Records shown below:

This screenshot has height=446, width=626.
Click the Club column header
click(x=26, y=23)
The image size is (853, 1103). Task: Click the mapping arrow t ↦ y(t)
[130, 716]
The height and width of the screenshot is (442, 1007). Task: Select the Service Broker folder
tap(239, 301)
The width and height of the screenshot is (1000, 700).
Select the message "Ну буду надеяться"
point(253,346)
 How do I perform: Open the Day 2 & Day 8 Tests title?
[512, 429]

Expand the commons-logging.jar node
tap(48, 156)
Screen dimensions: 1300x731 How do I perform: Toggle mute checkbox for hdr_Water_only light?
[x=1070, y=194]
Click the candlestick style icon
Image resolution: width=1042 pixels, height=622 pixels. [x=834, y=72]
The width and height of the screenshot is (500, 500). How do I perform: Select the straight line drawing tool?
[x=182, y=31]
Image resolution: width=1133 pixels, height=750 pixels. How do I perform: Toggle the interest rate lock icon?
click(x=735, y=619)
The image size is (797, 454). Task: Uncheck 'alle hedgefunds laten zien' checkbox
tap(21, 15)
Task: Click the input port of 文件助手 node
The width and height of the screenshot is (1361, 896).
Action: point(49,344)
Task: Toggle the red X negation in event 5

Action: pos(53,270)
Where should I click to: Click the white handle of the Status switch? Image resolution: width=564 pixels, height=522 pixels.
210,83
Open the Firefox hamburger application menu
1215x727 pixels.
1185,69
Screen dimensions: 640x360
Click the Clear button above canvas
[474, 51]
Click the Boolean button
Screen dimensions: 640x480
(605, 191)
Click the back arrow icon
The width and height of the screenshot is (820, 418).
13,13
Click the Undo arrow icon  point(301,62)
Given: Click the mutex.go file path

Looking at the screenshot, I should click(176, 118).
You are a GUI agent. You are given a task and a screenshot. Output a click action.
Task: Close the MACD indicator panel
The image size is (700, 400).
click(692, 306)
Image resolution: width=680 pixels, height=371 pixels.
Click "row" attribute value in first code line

End of Records shown.

▶ **Task objective**
All of the material should appear again, reproduced word for word.

▶ **Answer space**
This screenshot has height=446, width=626.
Click the Club column header
click(x=26, y=23)
The image size is (853, 1103). Task: Click the mapping arrow t ↦ y(t)
[130, 716]
The height and width of the screenshot is (442, 1007). Task: Select the Service Broker folder
tap(239, 301)
The width and height of the screenshot is (1000, 700).
Select the message "Ну буду надеяться"
point(253,346)
 How do I perform: Open the Day 2 & Day 8 Tests title?
[512, 429]

Expand the commons-logging.jar node
tap(48, 156)
Screen dimensions: 1300x731 How do I perform: Toggle mute checkbox for hdr_Water_only light?
[x=1070, y=194]
Click the candlestick style icon
Image resolution: width=1042 pixels, height=622 pixels. [x=834, y=72]
The width and height of the screenshot is (500, 500). How do I perform: Select the straight line drawing tool?
[x=182, y=31]
Image resolution: width=1133 pixels, height=750 pixels. How do I perform: Toggle the interest rate lock icon?
click(x=735, y=619)
The image size is (797, 454). Task: Uncheck 'alle hedgefunds laten zien' checkbox
tap(21, 15)
Task: Click the input port of 文件助手 node
The width and height of the screenshot is (1361, 896).
Action: point(49,344)
Task: Toggle the red X negation in event 5

Action: pos(53,270)
Where should I click to: Click the white handle of the Status switch? Image resolution: width=564 pixels, height=522 pixels.
210,83
Open the Firefox hamburger application menu
1215x727 pixels.
1185,69
Screen dimensions: 640x360
Click the Clear button above canvas
[474, 51]
Click the Boolean button
Screen dimensions: 640x480
(605, 191)
Click the back arrow icon
The width and height of the screenshot is (820, 418).
13,13
Click the Undo arrow icon  point(301,62)
Given: Click the mutex.go file path

Looking at the screenshot, I should click(176, 118).
You are a GUI agent. You are given a task and a screenshot. Output a click action.
Task: Close the MACD indicator panel
The image size is (700, 400).
click(692, 306)
Image resolution: width=680 pixels, height=371 pixels.
Click "row" attribute value in first code line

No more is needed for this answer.